# Gravel Vac - doesn't pic up waste



## PlantedRich (Jul 21, 2010)

What provides the "power" for siphons is the height difference between the water surface level and the end of the tubing where the water comes out. Same way the tap water pressure is controlled in many cases. If the new tank water level is lower than in the other tank the flow will be less. 
A way to speed it up is to have the new tank higher or lower the end where the water comes out.

To get more apparent "power" by increasing the velocity of the flow, you can use a smaller pickup tube in the tank but keep the same size output tubing. If you have a 2" tube as the pickup, a cap with a smaller diameter will increase the velocity and make it appear stronger.


----------



## Diana (Jan 14, 2010)

If you hold the intake really close to the floor of the bare bottom tank it will pick up better. They will even suction themselves to the floor of the tank. Easy to remove, just annoying. 

I finally put my finger over the end just enough so it could not snap down onto the bottom of the tank.


----------



## wendyjo (Feb 20, 2009)

This new tank is maybe 3 inches lower to the floor than the other one - both are tall tanks. I do hold the intake directly over the waste - like right on it - it floats up a few inches then falls back down. 

I'll see if I have a smaller intake tube around here. I like the one that came with it because it has a claw on it, so if a fish gets too close it's impossible to suck it up. 

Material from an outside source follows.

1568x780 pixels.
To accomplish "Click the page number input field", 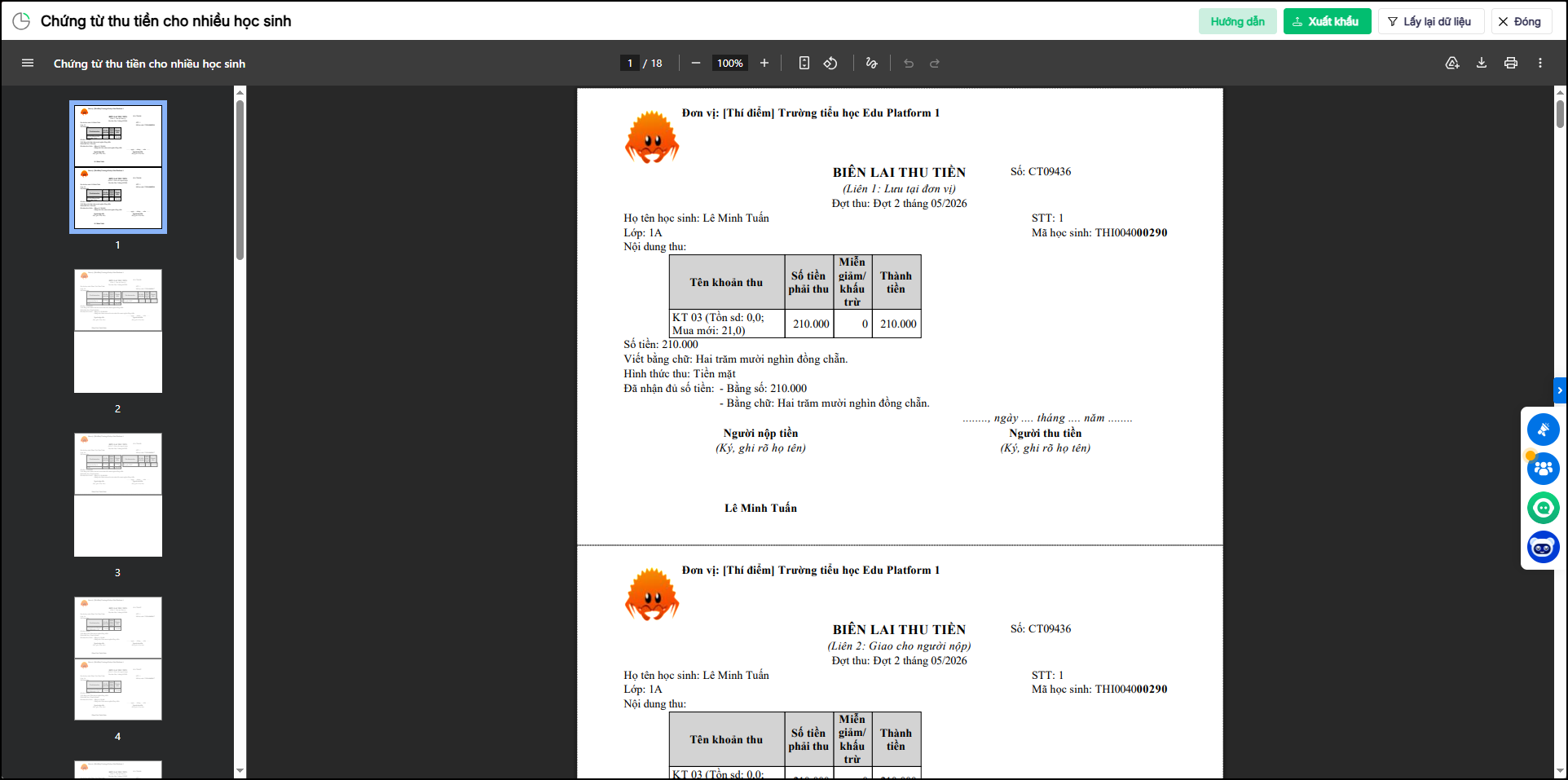I will tap(630, 64).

Also, right now I have a long run from the sink to the tank - no way around that. Alot of the hose lays on the floor. Will it help the suction at all if I get the hose up off the floor? Maybe set up some dining room chairs for it to lay on instead?


----------



## PlantedRich (Jul 21, 2010)

No noticeable change in moving the hose middle hose higher. No chance of a shower close by so that the end would be lower? Dropping it out in the yard and lower is nice but that can have some big problems if you have folks coming and going. 
A bare bottom tank that is pretty small? Can you get the larger tube off the small tubing and just use the tubing end to pick up? Same amount of liquid going through a smaller hole makes it look faster and pick up heavier stuff. 
One of the better finds I've made is a syphon with a grid on the end so that anything larger than an 1/8 " gets filtered out. It must be a Chinese import and I've never found a place to buy one. Japanese, Korean , nor Vietnamese are able to read the writing.


----------



## wendyjo (Feb 20, 2009)

It's a 20T and is bare bottom cause it was set up as a hospital tank. I'm actually gonna keep it set up for the angel that's in it and add gravel. I guess my biggest concern is that all this time I thought I was vac'cing up the fish waste in my other (main) tank and now I'm wondering if I've just been picking up gravel dust/debri and bits of snail waste and leaving the bigger stuff behind. In a gravel tank you really wouldn't notice it if that was the case because the fish waste falls down in the gravel and disappears. I'm rethinking my entire maintenance routine now cause of this!


----------



## FatherLandDescendant (Jul 24, 2014)

When you stick a gravel vac down in the gravel you restrict the opening (with substrate) which increases vacuum pressure. You can't get the same kind of pressure increase in a glass bottom tank since the 1 variable to increasing said pressure is missing... The gravel. Get some kind of flow restriction on the end of the vac or remove the gravel vac part of the assembly and just use the 3/4 inch line to suck out the waste in question. 

Also fish waste starts to decompose when expelled, ever watch a shrimp pellet disintegrate, same thing only slower than your eye can perceive. This in turn adds to the mulm that is vacuumed from the tank.


----------



## wendyjo (Feb 20, 2009)

Thanks everyone.


----------